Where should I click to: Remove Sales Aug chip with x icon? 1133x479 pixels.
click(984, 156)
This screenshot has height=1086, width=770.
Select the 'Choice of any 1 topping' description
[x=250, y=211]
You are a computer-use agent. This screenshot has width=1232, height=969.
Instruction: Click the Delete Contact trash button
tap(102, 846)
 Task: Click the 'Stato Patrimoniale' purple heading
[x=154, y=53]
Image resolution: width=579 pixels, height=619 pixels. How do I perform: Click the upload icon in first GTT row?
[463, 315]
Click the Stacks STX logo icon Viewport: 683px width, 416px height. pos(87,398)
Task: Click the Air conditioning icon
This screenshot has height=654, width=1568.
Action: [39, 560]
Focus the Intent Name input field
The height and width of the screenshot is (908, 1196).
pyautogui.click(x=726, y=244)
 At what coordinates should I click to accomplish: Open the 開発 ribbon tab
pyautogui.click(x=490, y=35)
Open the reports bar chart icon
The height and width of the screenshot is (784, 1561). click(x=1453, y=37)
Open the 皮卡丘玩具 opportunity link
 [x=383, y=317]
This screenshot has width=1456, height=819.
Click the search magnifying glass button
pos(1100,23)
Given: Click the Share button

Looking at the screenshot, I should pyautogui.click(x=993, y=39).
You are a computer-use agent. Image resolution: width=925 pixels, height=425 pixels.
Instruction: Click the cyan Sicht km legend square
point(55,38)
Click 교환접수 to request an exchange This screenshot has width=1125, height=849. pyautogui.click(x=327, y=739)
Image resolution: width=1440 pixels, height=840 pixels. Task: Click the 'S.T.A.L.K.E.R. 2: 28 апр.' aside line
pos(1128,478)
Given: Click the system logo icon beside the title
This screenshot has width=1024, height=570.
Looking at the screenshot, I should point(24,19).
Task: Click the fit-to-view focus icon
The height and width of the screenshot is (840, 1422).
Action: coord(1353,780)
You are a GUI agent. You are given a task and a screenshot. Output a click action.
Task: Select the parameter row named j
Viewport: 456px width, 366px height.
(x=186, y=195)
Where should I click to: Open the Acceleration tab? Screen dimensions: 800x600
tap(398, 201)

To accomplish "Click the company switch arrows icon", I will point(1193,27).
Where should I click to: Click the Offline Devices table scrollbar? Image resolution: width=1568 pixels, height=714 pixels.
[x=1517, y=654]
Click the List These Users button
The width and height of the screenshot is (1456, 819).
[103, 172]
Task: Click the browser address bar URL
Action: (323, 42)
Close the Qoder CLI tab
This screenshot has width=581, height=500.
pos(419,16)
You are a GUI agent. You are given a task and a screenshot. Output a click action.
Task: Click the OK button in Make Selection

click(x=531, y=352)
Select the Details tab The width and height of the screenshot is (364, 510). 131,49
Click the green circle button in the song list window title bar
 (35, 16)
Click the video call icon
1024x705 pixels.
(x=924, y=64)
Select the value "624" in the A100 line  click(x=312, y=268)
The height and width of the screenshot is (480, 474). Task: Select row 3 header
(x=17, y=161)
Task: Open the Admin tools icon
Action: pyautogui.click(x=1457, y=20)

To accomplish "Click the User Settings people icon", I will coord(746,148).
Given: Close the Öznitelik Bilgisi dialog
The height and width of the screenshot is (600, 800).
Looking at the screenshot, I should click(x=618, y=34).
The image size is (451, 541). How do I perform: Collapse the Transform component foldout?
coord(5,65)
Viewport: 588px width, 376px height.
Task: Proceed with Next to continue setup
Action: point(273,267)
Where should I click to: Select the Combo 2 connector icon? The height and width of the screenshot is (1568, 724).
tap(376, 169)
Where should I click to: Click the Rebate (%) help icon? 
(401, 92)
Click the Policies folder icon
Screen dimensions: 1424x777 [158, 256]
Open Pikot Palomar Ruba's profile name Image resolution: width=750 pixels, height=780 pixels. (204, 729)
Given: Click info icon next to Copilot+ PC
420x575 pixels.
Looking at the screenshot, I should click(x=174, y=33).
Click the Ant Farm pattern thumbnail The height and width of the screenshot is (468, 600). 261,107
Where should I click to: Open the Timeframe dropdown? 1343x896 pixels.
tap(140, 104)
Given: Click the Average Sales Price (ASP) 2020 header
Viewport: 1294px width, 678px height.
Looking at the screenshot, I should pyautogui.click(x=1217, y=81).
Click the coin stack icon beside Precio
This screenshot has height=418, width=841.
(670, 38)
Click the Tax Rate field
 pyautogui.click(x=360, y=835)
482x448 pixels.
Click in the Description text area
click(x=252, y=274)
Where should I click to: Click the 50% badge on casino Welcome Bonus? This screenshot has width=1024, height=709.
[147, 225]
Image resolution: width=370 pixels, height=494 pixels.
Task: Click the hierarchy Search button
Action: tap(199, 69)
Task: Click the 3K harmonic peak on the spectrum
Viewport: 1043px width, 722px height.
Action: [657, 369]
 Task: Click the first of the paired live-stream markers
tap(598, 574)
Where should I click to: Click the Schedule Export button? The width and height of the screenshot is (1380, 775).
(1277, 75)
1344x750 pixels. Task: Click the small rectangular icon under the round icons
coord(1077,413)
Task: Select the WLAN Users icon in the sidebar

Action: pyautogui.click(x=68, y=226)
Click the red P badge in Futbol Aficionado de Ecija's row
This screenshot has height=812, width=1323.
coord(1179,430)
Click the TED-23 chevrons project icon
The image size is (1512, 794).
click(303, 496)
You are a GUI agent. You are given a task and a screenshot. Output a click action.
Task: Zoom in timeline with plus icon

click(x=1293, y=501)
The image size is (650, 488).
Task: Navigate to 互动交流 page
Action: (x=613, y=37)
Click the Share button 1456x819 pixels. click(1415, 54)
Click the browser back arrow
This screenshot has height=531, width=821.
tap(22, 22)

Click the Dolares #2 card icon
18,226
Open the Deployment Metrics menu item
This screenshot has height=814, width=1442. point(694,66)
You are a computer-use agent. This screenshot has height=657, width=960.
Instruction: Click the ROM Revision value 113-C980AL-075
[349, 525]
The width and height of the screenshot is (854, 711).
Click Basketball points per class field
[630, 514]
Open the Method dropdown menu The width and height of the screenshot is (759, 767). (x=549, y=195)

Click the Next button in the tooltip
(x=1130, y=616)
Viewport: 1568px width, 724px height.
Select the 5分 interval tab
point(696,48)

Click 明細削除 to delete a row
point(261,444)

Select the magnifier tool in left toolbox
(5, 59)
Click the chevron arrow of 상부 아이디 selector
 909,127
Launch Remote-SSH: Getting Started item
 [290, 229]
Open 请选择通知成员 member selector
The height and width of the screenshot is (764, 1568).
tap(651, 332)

__Task to carry out__:
Reproduce every line of the data above, word for word and in the same order, without changing anything.

__Solution for this task__:
Where should I click to: Remove Sales Aug chip with x icon? 1133x479 pixels.
click(984, 156)
This screenshot has height=1086, width=770.
Select the 'Choice of any 1 topping' description
[x=250, y=211]
You are a computer-use agent. This screenshot has width=1232, height=969.
Instruction: Click the Delete Contact trash button
tap(102, 846)
 Task: Click the 'Stato Patrimoniale' purple heading
[x=154, y=53]
Image resolution: width=579 pixels, height=619 pixels. How do I perform: Click the upload icon in first GTT row?
[463, 315]
Click the Stacks STX logo icon Viewport: 683px width, 416px height. pos(87,398)
Task: Click the Air conditioning icon
This screenshot has height=654, width=1568.
Action: [39, 560]
Focus the Intent Name input field
The height and width of the screenshot is (908, 1196).
pyautogui.click(x=726, y=244)
 At what coordinates should I click to accomplish: Open the 開発 ribbon tab
pyautogui.click(x=490, y=35)
Open the reports bar chart icon
The height and width of the screenshot is (784, 1561). click(x=1453, y=37)
Open the 皮卡丘玩具 opportunity link
 [x=383, y=317]
This screenshot has width=1456, height=819.
Click the search magnifying glass button
pos(1100,23)
Given: Click the Share button

Looking at the screenshot, I should pyautogui.click(x=993, y=39).
You are a computer-use agent. Image resolution: width=925 pixels, height=425 pixels.
Instruction: Click the cyan Sicht km legend square
point(55,38)
Click 교환접수 to request an exchange This screenshot has width=1125, height=849. pyautogui.click(x=327, y=739)
Image resolution: width=1440 pixels, height=840 pixels. Task: Click the 'S.T.A.L.K.E.R. 2: 28 апр.' aside line
pos(1128,478)
Given: Click the system logo icon beside the title
This screenshot has width=1024, height=570.
Looking at the screenshot, I should point(24,19).
Task: Click the fit-to-view focus icon
The height and width of the screenshot is (840, 1422).
Action: coord(1353,780)
You are a GUI agent. You are given a task and a screenshot. Output a click action.
Task: Select the parameter row named j
Viewport: 456px width, 366px height.
(x=186, y=195)
Where should I click to: Open the Acceleration tab? Screen dimensions: 800x600
tap(398, 201)

To accomplish "Click the company switch arrows icon", I will point(1193,27).
Where should I click to: Click the Offline Devices table scrollbar? Image resolution: width=1568 pixels, height=714 pixels.
[x=1517, y=654]
Click the List These Users button
The width and height of the screenshot is (1456, 819).
[103, 172]
Task: Click the browser address bar URL
Action: (323, 42)
Close the Qoder CLI tab
This screenshot has width=581, height=500.
pos(419,16)
You are a GUI agent. You are given a task and a screenshot. Output a click action.
Task: Click the OK button in Make Selection

click(x=531, y=352)
Select the Details tab The width and height of the screenshot is (364, 510). 131,49
Click the green circle button in the song list window title bar
 (35, 16)
Click the video call icon
1024x705 pixels.
(x=924, y=64)
Select the value "624" in the A100 line  click(x=312, y=268)
The height and width of the screenshot is (480, 474). Task: Select row 3 header
(x=17, y=161)
Task: Open the Admin tools icon
Action: pyautogui.click(x=1457, y=20)

To accomplish "Click the User Settings people icon", I will coord(746,148).
Given: Close the Öznitelik Bilgisi dialog
The height and width of the screenshot is (600, 800).
Looking at the screenshot, I should click(x=618, y=34).
The image size is (451, 541). How do I perform: Collapse the Transform component foldout?
coord(5,65)
Viewport: 588px width, 376px height.
Task: Proceed with Next to continue setup
Action: point(273,267)
Where should I click to: Select the Combo 2 connector icon? The height and width of the screenshot is (1568, 724).
tap(376, 169)
Where should I click to: Click the Rebate (%) help icon? 
(401, 92)
Click the Policies folder icon
Screen dimensions: 1424x777 [158, 256]
Open Pikot Palomar Ruba's profile name Image resolution: width=750 pixels, height=780 pixels. (204, 729)
Given: Click info icon next to Copilot+ PC
420x575 pixels.
Looking at the screenshot, I should click(x=174, y=33).
Click the Ant Farm pattern thumbnail The height and width of the screenshot is (468, 600). 261,107
Where should I click to: Open the Timeframe dropdown? 1343x896 pixels.
tap(140, 104)
Given: Click the Average Sales Price (ASP) 2020 header
Viewport: 1294px width, 678px height.
Looking at the screenshot, I should pyautogui.click(x=1217, y=81).
Click the coin stack icon beside Precio
This screenshot has height=418, width=841.
(670, 38)
Click the Tax Rate field
 pyautogui.click(x=360, y=835)
482x448 pixels.
Click in the Description text area
click(x=252, y=274)
Where should I click to: Click the 50% badge on casino Welcome Bonus? This screenshot has width=1024, height=709.
[147, 225]
Image resolution: width=370 pixels, height=494 pixels.
Task: Click the hierarchy Search button
Action: tap(199, 69)
Task: Click the 3K harmonic peak on the spectrum
Viewport: 1043px width, 722px height.
Action: [657, 369]
 Task: Click the first of the paired live-stream markers
tap(598, 574)
Where should I click to: Click the Schedule Export button? The width and height of the screenshot is (1380, 775).
(1277, 75)
1344x750 pixels. Task: Click the small rectangular icon under the round icons
coord(1077,413)
Task: Select the WLAN Users icon in the sidebar

Action: pyautogui.click(x=68, y=226)
Click the red P badge in Futbol Aficionado de Ecija's row
This screenshot has height=812, width=1323.
coord(1179,430)
Click the TED-23 chevrons project icon
The image size is (1512, 794).
click(303, 496)
You are a GUI agent. You are given a task and a screenshot. Output a click action.
Task: Zoom in timeline with plus icon

click(x=1293, y=501)
The image size is (650, 488).
Task: Navigate to 互动交流 page
Action: (x=613, y=37)
Click the Share button 1456x819 pixels. click(1415, 54)
Click the browser back arrow
This screenshot has height=531, width=821.
tap(22, 22)

Click the Dolares #2 card icon
18,226
Open the Deployment Metrics menu item
This screenshot has height=814, width=1442. point(694,66)
You are a computer-use agent. This screenshot has height=657, width=960.
Instruction: Click the ROM Revision value 113-C980AL-075
[349, 525]
The width and height of the screenshot is (854, 711).
Click Basketball points per class field
[630, 514]
Open the Method dropdown menu The width and height of the screenshot is (759, 767). (x=549, y=195)

Click the Next button in the tooltip
(x=1130, y=616)
Viewport: 1568px width, 724px height.
Select the 5分 interval tab
point(696,48)

Click 明細削除 to delete a row
point(261,444)

Select the magnifier tool in left toolbox
(5, 59)
Click the chevron arrow of 상부 아이디 selector
 909,127
Launch Remote-SSH: Getting Started item
 [290, 229]
Open 请选择通知成员 member selector
The height and width of the screenshot is (764, 1568).
tap(651, 332)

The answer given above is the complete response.